# Task item:
Only the lines that contain the string "icon" belong in the answer; pull them from the records.

[Collected data entries]
-----

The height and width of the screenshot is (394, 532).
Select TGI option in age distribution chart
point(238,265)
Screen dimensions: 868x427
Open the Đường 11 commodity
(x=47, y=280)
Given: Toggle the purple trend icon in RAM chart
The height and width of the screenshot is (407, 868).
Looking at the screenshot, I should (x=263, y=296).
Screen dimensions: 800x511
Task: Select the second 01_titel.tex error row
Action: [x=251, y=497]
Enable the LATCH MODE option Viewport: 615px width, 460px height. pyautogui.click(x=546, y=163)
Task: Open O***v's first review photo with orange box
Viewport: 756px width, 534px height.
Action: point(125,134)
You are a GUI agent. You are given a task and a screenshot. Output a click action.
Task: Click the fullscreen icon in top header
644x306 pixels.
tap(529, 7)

-----

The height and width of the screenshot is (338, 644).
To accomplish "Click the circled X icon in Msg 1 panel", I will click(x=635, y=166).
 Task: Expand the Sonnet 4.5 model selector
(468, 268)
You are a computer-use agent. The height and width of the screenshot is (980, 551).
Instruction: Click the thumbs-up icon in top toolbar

-----

# Reply to the exercise:
Given: Toggle the purple trend icon in RAM chart
Task: Click the fullscreen icon in top header
To accomplish "Click the circled X icon in Msg 1 panel", I will click(x=635, y=166).
Instruction: Click the thumbs-up icon in top toolbar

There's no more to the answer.